As a gesture of appreciation for large contributions intended for boat purchases, W-L Crew and the Boosters will consider donors’ preferences for names to be given to the new boats. Most appropriate are names of individuals or groups strongly identified with W-L Crew or Washington-Lee High School. Examples include past W-L Crew coaches and former athletes, W-L High School teachers and administrators, former W-L Crew parents, and other supporters of W-L Crew. Group names are also appropriate, such as “Class of 1959” or “Henley 1969”. Names of companies and other organizations not directly related to W-L Crew or High School will also be considered, upon request of the donors. A boat will retain its name for as long as it is part of the W-L Crew inventory.

In general, boat naming rights will require a donation to the W-L Crew Boosters of at least two-thirds of the cost of the boat to be named. Final decisions on boat naming will be made by the W-L Crew Boosters Executive Board, in consultation with the coaches and donors.

 adopted by the Washington-Lee Crew Boosters Board of Directors, 28 August 2008

Handling Complaints By Rowers And Their Parents

If a rower and/or his parent have a concern or complaint with any of the coaching staff, he or she is encouraged to discuss the concern directly with the coach.

If the concern is not resolved with the coach, the parent is advised to take the issue to the next higher level of authority until the issue is satisfactorily resolved by all involved.

The order of authority for the W-L crew program is as follows: Head Coach, Activities Director, School Principal, the County Education Department and then, the School Board.

Any member of the coaching staff with a concern should follow the same procedure.

On occasion the Crew Boosters, through their President or other Board members, may be able to help resolve issues that arise among the team, coaches, and parents,  the Crew Boosters have no formal role in personnel matters involving coaches.

Pasta Party or Boat Dinners

Pasta Parties or Boat Dinners, while a team related activity, not an official event, have been a long standing tradition of W-L Crew. Their goal is to promote team spirit. On the evening of a regatta (or on the evening of travel to the regatta), members of one or several boats get together for a dinner. The host parent provides sauce, pasta, plates, cups, and utensils. The rowers bring all side dishes, bread, juice, and desserts. These evenings should not go late into the evening as a big day is ahead of each rower.

Each parent host will cook the pasta and sauce, but more importantly make sure that host home rules are not abused or the party does not get “out of hand.” Each parent host and rower is encouraged to read the section of “General Guidance on Behavior of Rowers” in this handbook.

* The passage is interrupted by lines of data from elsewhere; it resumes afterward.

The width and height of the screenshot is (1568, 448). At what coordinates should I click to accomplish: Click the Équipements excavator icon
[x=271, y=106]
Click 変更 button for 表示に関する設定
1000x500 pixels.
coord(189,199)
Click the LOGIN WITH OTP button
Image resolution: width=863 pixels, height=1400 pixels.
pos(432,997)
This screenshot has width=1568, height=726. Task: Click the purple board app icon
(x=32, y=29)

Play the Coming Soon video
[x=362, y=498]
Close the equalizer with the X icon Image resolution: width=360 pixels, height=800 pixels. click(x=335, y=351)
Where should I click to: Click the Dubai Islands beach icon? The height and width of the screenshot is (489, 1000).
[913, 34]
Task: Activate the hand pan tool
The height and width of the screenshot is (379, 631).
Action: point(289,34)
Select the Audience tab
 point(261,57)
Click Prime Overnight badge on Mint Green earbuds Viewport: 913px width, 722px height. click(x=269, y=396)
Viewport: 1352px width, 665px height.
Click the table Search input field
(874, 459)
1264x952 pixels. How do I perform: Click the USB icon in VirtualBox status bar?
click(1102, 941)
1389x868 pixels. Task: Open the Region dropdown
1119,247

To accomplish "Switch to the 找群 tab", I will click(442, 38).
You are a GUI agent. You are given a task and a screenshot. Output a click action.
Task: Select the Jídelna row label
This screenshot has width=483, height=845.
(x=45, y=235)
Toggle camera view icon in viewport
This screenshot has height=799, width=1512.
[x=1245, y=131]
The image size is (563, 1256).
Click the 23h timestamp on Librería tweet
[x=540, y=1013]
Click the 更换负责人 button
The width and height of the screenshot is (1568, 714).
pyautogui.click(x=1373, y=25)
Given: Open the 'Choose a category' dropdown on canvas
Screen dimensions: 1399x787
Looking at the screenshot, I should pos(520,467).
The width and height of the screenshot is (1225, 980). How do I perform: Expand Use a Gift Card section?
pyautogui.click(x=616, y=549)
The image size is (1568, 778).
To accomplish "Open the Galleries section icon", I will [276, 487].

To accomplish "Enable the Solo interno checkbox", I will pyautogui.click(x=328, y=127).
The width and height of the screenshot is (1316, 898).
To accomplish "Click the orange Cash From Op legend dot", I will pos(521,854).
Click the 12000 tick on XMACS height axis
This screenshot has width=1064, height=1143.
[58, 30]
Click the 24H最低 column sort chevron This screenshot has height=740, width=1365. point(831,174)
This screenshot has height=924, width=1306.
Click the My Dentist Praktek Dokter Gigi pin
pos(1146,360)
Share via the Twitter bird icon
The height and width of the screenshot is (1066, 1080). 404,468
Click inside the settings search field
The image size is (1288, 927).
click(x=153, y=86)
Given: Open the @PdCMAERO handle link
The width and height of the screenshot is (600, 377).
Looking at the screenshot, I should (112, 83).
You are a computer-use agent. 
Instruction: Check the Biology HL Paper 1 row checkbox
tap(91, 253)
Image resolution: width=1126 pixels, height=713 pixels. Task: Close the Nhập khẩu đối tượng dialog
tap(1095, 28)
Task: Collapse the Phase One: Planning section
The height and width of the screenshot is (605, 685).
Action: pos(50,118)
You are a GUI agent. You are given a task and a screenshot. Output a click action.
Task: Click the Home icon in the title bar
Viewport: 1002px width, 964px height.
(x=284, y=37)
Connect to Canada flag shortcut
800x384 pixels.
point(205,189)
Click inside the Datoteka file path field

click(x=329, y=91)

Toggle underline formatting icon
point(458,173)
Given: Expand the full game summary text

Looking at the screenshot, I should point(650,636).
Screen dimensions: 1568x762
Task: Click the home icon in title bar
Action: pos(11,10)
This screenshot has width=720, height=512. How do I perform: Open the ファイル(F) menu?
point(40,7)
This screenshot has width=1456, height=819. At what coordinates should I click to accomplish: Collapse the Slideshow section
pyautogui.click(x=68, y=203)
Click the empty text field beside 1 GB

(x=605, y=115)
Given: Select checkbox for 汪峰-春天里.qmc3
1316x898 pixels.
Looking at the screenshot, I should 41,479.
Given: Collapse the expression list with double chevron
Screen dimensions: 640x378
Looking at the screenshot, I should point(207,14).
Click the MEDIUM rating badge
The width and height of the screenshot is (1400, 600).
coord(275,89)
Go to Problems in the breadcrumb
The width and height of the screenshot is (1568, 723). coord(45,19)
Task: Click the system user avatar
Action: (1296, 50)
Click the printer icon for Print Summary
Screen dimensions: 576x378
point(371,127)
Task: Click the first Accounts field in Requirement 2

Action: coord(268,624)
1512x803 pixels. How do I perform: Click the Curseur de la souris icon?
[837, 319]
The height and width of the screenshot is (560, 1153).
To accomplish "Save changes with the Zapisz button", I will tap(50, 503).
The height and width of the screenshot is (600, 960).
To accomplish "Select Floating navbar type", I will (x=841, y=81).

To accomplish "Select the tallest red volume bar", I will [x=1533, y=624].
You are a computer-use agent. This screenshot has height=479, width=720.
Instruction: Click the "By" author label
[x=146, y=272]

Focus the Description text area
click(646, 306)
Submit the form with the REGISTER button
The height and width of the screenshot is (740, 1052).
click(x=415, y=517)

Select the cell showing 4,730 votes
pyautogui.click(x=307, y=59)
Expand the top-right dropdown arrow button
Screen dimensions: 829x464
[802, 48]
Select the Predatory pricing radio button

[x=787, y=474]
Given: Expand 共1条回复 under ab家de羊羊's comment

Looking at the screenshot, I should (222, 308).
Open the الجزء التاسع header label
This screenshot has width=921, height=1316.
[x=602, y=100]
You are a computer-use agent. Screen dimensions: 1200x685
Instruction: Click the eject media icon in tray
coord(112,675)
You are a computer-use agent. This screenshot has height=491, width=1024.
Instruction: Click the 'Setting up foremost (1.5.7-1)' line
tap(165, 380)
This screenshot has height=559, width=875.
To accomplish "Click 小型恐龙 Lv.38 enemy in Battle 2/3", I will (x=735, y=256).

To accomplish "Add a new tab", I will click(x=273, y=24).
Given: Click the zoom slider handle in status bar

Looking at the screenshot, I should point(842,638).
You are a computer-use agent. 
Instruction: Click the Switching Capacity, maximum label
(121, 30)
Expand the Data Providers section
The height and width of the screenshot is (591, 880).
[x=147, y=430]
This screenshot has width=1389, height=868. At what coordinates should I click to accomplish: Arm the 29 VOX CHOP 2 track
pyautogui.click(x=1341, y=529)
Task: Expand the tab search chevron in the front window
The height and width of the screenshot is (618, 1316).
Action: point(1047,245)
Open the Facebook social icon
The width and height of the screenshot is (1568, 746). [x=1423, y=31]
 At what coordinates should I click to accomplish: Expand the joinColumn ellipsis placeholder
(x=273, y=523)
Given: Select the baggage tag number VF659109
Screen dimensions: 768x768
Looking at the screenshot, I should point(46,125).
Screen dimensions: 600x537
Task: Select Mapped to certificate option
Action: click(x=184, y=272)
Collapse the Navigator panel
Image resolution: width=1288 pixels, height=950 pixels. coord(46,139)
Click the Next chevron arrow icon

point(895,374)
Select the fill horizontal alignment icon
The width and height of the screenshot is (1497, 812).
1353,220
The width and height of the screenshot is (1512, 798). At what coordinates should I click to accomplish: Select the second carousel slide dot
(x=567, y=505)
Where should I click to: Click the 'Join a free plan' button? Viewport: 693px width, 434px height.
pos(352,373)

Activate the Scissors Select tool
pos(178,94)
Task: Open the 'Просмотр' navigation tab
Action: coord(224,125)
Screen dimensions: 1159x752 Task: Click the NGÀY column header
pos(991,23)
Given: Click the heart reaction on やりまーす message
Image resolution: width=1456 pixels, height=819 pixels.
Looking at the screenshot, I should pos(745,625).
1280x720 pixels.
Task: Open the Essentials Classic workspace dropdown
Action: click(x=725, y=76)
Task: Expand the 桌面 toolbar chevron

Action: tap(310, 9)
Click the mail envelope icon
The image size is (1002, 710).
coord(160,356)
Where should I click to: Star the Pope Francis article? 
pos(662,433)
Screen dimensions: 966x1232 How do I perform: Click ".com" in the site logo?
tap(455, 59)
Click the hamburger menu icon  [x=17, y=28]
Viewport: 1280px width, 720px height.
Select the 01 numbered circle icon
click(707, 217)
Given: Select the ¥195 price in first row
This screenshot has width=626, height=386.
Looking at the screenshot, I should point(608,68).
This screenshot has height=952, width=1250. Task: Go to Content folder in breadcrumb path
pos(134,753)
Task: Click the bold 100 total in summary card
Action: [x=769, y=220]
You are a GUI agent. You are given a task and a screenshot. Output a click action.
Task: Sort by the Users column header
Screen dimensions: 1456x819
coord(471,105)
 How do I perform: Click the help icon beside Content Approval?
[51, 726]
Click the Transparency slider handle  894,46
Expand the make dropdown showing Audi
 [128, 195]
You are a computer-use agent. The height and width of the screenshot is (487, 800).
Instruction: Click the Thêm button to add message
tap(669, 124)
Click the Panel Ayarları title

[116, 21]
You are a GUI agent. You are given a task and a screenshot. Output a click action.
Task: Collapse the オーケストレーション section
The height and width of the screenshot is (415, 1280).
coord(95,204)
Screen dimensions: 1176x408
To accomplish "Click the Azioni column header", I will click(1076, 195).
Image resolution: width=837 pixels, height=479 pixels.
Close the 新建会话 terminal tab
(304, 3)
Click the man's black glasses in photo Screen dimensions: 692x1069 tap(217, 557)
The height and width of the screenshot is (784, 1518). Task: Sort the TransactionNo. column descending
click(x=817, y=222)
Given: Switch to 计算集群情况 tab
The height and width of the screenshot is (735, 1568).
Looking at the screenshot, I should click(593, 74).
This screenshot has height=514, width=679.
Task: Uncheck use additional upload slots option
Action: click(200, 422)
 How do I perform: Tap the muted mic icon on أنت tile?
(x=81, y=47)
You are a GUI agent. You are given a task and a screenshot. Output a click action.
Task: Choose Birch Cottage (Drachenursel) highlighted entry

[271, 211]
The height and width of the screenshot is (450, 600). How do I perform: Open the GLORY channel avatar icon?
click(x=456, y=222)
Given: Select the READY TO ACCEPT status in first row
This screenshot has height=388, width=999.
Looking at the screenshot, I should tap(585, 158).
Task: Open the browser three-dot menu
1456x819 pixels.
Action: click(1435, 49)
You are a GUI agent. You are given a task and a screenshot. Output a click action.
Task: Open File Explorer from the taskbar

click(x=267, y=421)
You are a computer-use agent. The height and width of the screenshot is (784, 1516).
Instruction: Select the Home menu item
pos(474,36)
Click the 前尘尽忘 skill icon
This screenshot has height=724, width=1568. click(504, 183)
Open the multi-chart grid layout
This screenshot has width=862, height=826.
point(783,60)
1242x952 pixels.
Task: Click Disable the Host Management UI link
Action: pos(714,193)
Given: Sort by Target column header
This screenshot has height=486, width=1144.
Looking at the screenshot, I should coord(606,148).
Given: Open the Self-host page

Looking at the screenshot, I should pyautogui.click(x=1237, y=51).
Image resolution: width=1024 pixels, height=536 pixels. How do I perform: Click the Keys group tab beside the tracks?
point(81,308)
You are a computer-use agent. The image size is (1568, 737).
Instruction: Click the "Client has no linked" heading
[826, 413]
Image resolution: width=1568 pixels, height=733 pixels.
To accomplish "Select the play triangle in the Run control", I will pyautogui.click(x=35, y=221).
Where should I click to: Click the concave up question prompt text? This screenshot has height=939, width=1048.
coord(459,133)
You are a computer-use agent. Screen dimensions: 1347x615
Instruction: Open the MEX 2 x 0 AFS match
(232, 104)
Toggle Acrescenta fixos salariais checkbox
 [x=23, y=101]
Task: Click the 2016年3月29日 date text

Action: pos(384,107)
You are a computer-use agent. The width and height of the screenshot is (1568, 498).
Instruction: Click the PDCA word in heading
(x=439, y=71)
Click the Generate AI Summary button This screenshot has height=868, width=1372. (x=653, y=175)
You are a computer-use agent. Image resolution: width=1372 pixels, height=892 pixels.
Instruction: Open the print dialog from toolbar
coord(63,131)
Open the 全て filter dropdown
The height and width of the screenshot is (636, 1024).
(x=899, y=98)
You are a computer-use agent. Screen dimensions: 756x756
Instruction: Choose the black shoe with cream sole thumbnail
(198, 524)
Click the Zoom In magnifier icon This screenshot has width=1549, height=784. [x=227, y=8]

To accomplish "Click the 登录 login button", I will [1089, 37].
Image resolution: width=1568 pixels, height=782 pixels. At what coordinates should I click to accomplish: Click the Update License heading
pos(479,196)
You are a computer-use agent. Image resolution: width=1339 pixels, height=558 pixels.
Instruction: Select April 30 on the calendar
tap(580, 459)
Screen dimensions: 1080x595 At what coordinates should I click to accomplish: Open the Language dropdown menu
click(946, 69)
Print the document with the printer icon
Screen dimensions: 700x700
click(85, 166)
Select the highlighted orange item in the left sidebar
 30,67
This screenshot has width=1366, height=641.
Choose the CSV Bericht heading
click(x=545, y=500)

The rowers organize the boat dinners. Hint: Girls have done a better job of this in the past. Here are some suggested guidelines:

Captains and coxswains should start the organization process.

  1. Decide who will host the dinner, rowers to ask permission of parents early in the week.
  2. Assign who will bring what side dishes, such as salad, veggies, bread, juice, desserts.
  3. Host family to give out directions, time, phone number, to each member of the boat
  4. Have fun. Boat dinners are a great opportunity for both parents and athletes to get to know teammates better.